Currently PM Abiy Ahmed is working to plant four billion trees in a short period of time, hoping Ethiopia will reach 20 percent forest coverage.
“Deforestation, soil degradation and other forms of environmental degradation that could lead to desert encroachment has become a major concern in our country and the PM who understands this started a campaign to plant a billion trees and this must be appreciated and supported but planting trees is not enough. They have to be watered, weeded, and the soil must be conserved to increase forest coverage.”
“Most people think that planting trees is a one time job and they don’t return to see the plant after they place the seedling. They need to check and see if the plants are thriving. In consideration that government alone cannot drive and meet our re-afforestation targets, appropriate incentives are being worked out to stimulate private sector and community participation.”
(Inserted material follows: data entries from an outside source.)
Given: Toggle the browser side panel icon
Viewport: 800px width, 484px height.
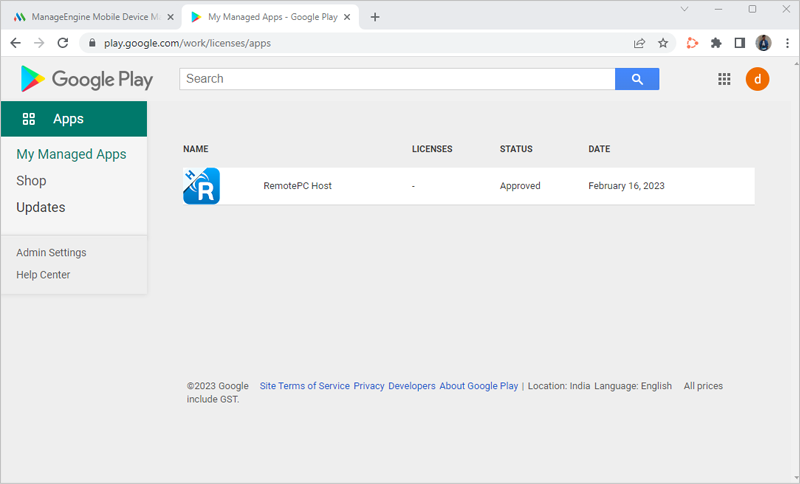Looking at the screenshot, I should pyautogui.click(x=740, y=43).
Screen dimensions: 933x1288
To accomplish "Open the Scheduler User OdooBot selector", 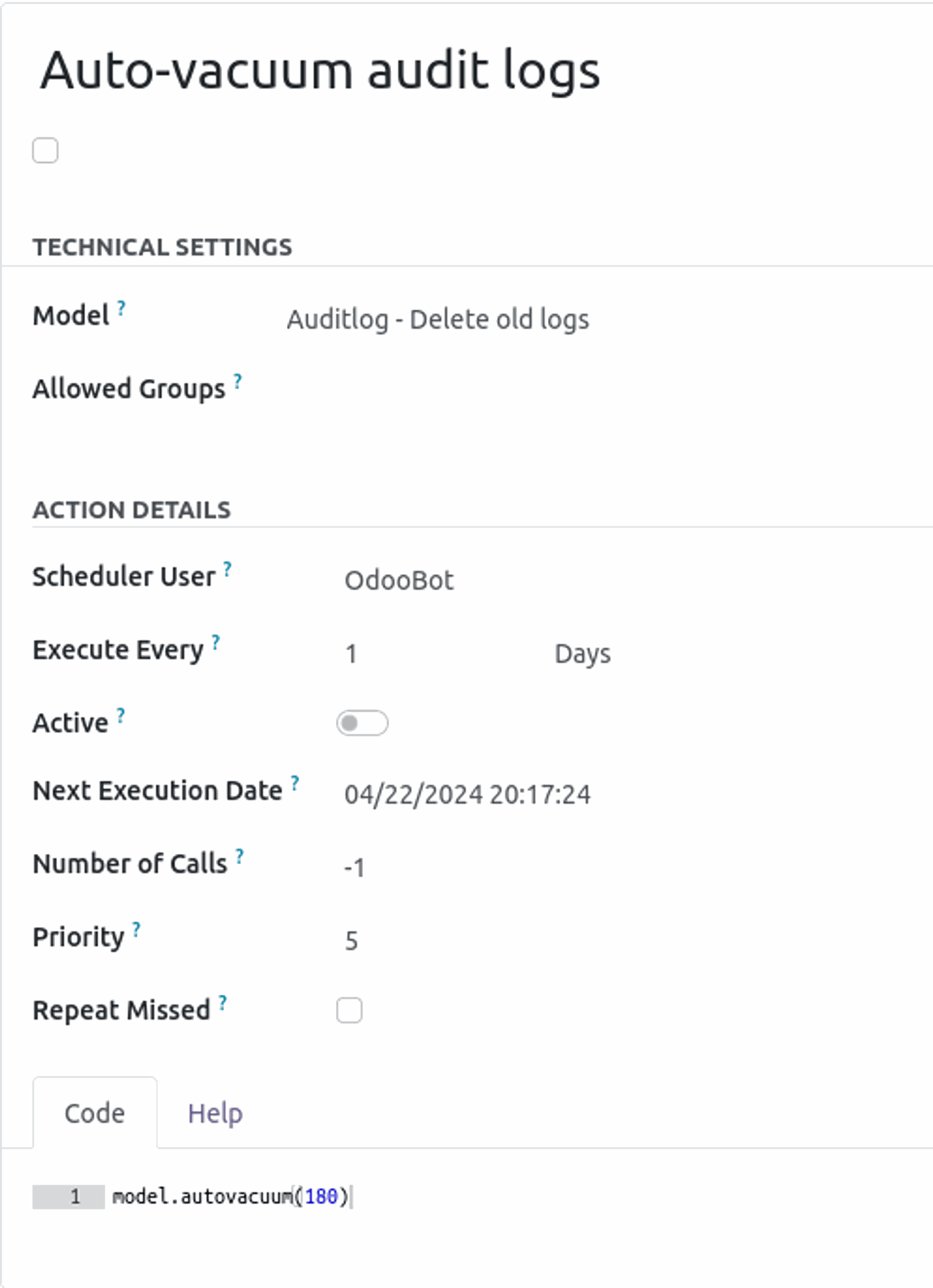I will tap(399, 581).
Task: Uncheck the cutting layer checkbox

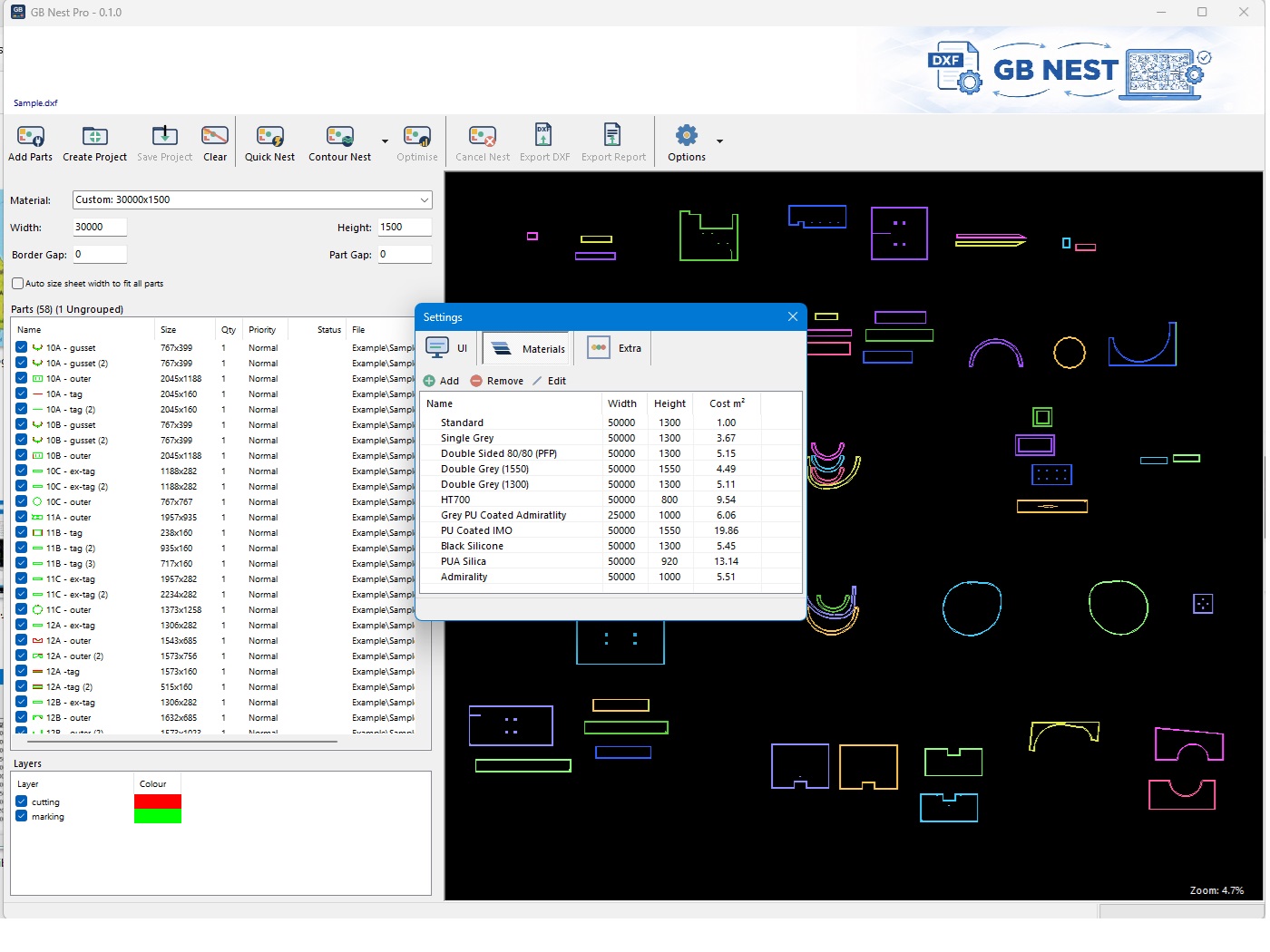Action: click(21, 801)
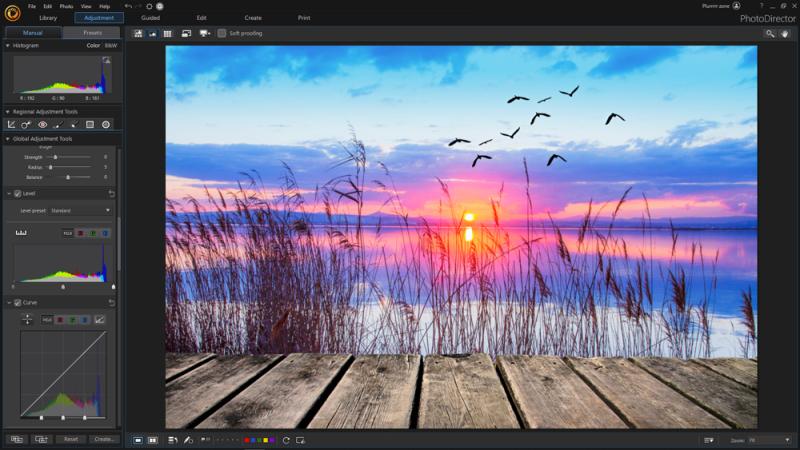Select the crop and straighten tool
The image size is (800, 450).
11,125
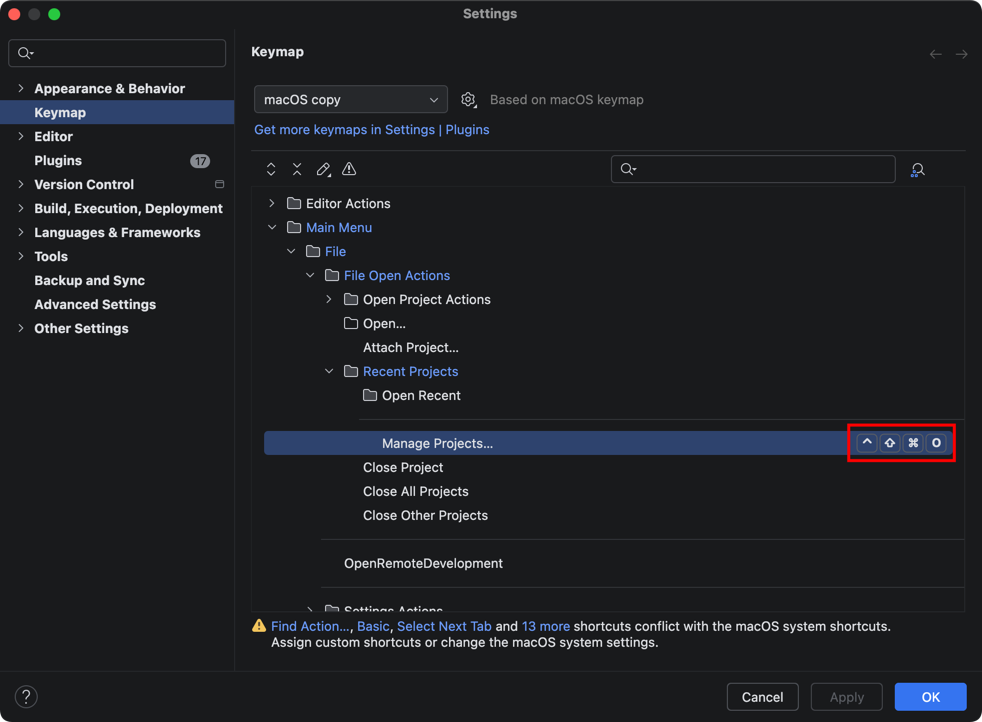Click the back navigation arrow

pyautogui.click(x=935, y=54)
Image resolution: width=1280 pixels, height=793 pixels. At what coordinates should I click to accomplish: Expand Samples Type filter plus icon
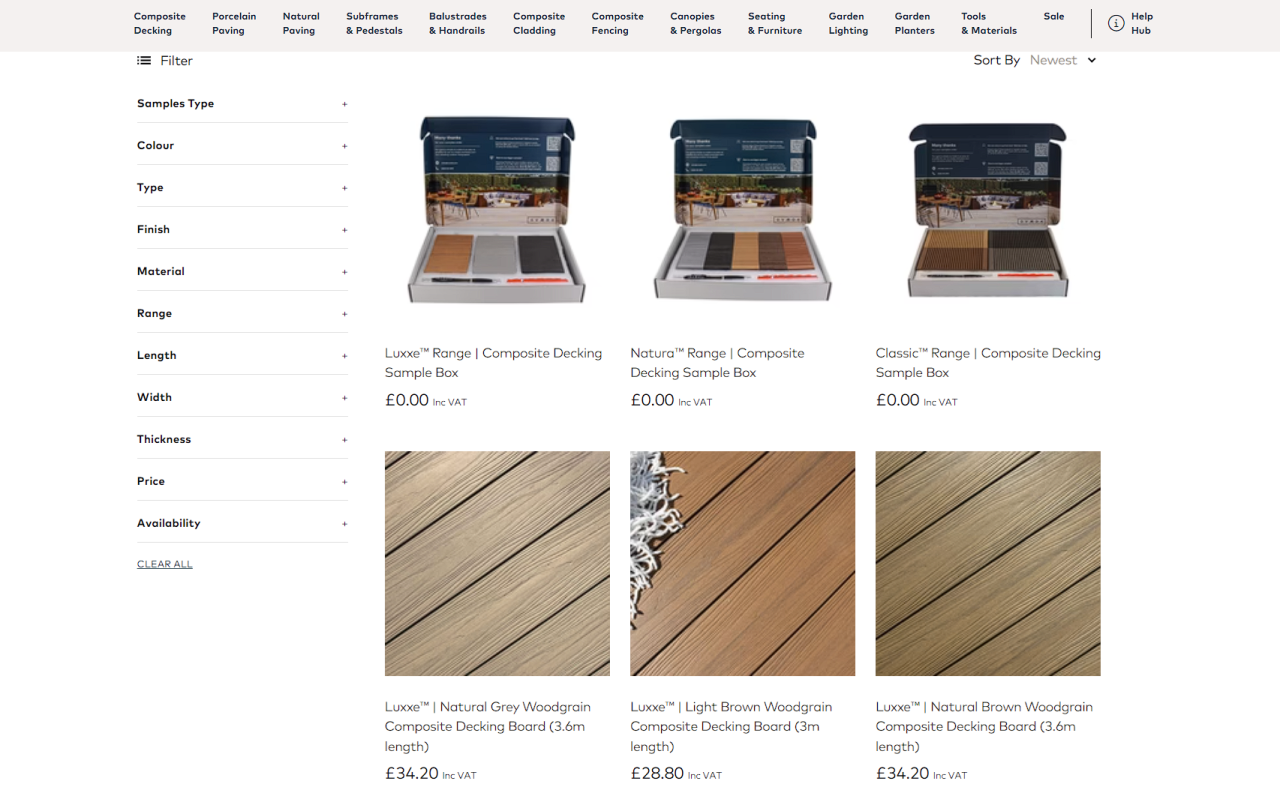pyautogui.click(x=345, y=104)
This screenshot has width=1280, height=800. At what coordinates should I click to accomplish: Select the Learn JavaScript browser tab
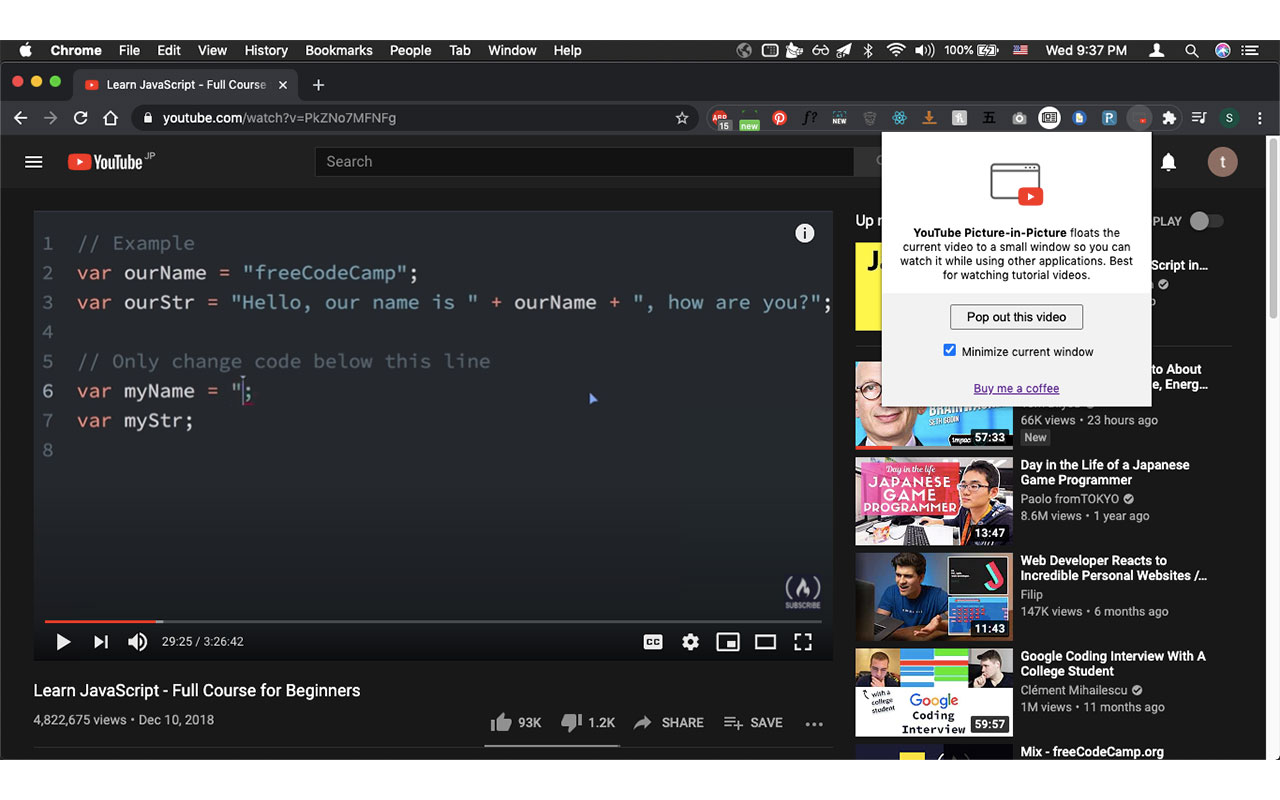pos(186,85)
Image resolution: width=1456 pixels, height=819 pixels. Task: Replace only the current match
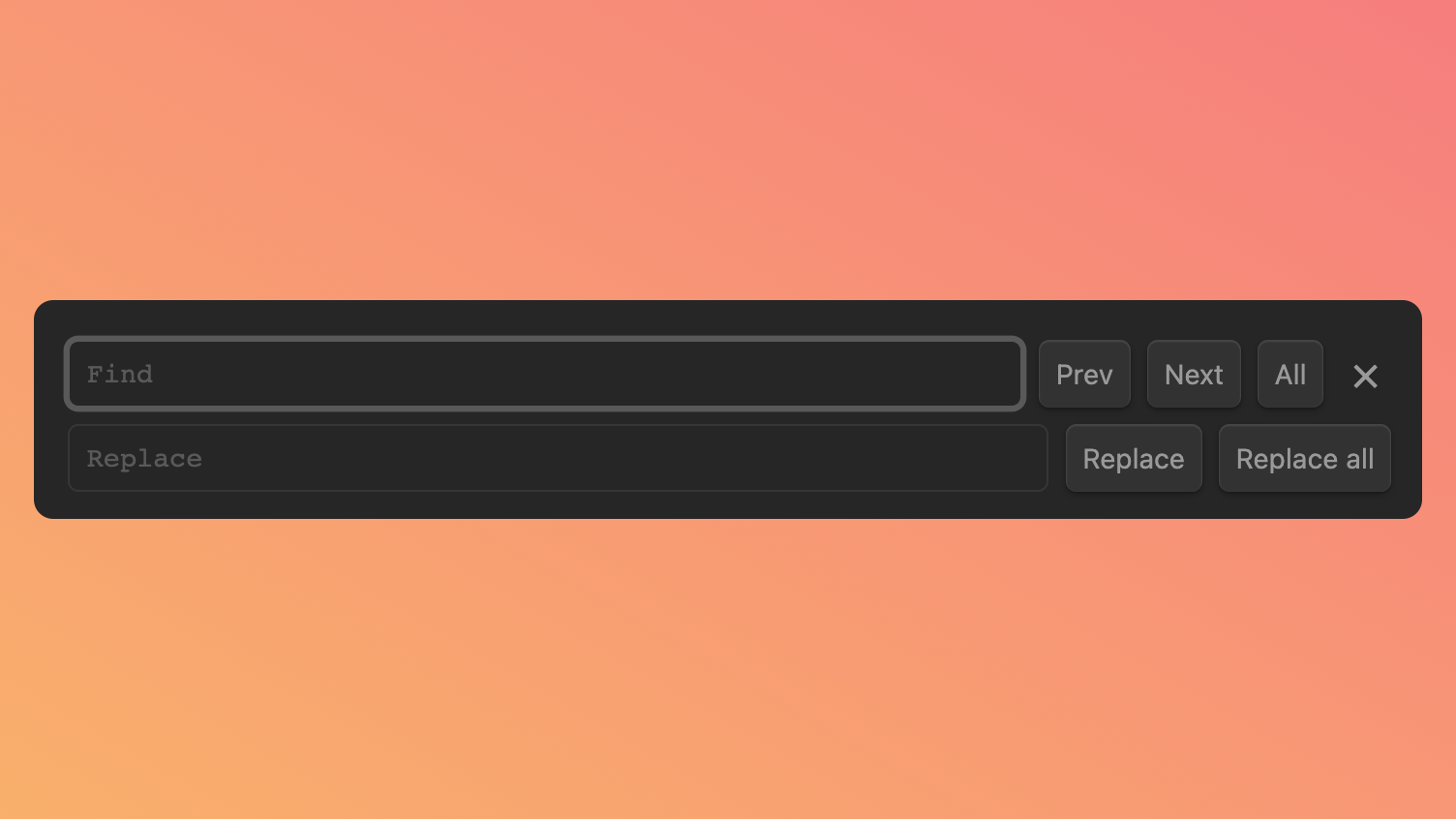(x=1134, y=458)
“We need to think more broadly – about matching trees to their location, about the effects on nearby insects and other animals and about relationships with soil and the changing climate.”
Ethiopia has severe problems with deforestation. This is due to agricultural expansion; the increasing demand for construction material, industrial use, fuel wood and charcoal; lack of a forest protection and conservation policy; absence of a strong forest administration system capable of arresting the rapidly increasing rate of deforestation; lack of effort to ensure the participation of communities in forest protection and conservation and the sharing of benefits, and failure to clearly demarcate and enforce the boundaries of natural forest reserves.